◆ **What the task asks**:
Where the records below show the word "computer" in a line, please copy that line.

◆ **Listed entries**:
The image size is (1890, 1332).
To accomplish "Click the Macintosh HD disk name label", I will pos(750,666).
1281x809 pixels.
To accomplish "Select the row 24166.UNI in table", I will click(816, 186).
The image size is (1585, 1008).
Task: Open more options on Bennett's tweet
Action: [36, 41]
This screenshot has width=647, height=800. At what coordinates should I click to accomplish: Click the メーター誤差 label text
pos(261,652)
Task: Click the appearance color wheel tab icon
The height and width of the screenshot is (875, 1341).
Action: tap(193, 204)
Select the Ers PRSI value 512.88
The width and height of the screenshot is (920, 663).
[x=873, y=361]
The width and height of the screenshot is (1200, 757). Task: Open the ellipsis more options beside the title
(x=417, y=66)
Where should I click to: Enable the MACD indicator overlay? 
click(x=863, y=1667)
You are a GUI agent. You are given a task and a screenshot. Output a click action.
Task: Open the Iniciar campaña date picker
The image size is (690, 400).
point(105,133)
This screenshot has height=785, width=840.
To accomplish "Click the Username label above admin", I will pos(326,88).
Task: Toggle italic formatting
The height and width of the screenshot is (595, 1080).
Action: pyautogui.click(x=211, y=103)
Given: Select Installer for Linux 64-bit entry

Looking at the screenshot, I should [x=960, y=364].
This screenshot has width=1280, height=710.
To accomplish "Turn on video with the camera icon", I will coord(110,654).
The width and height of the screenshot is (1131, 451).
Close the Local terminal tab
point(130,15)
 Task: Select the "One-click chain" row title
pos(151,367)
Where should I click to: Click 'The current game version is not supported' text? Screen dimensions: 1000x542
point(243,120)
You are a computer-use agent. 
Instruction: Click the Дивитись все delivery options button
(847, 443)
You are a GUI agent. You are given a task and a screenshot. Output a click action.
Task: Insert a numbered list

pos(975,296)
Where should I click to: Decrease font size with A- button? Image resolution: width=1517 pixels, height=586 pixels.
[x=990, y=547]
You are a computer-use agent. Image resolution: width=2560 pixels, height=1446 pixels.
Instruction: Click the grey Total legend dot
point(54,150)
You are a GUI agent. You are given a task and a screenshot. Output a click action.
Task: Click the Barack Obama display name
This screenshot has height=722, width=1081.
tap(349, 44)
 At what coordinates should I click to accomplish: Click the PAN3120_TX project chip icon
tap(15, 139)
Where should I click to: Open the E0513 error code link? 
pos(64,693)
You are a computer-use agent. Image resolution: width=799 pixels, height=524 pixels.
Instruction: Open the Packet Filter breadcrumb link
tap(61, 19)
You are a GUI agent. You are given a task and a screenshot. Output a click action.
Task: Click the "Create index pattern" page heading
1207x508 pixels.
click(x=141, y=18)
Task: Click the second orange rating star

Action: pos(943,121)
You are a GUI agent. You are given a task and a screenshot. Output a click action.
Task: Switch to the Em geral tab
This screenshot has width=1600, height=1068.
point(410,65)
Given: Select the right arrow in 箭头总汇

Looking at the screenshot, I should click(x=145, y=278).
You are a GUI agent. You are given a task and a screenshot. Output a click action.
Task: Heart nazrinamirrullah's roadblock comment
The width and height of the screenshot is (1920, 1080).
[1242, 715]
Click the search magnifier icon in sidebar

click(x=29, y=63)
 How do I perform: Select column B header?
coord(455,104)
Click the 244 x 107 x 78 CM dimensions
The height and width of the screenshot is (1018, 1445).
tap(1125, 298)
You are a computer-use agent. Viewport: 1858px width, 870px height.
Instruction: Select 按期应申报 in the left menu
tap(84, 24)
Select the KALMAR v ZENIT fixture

◆ **Response to the exercise**:
You are a computer-use agent. 
You are a computer-use agent. Image resolution: width=2560 pixels, height=1446 pixels.
You are a computer-use agent. Image resolution: width=799 pixels, height=524 pixels.
You are a computer-use agent. Viewport: 1858px width, 870px height.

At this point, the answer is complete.